ABOUT THIS EXERCISE :: Within the listing below, how many lines hold the string "computer"? Only the number is wanted.

★ ★ ★

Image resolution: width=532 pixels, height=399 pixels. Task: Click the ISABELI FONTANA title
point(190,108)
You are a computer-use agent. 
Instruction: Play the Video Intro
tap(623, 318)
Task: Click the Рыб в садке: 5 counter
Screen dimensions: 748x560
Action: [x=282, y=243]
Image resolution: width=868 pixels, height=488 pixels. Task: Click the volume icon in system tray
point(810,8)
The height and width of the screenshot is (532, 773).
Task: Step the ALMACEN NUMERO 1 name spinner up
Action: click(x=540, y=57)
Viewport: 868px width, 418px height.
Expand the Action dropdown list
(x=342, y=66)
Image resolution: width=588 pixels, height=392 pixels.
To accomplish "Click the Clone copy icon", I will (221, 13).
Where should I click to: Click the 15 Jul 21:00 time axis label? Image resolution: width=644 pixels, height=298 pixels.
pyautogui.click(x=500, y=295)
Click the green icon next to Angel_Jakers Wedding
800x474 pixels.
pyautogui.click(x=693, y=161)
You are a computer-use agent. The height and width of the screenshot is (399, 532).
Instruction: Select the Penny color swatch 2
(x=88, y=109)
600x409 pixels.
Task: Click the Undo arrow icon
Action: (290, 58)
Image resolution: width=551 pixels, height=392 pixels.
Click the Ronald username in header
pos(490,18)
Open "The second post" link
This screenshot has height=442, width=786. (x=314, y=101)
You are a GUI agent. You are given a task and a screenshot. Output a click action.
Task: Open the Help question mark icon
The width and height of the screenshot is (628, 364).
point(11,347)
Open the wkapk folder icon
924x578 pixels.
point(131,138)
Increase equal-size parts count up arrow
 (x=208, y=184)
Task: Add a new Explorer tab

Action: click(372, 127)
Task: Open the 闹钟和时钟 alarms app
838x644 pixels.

★ ★ ★

RESULT FOR THIS TASK :: 2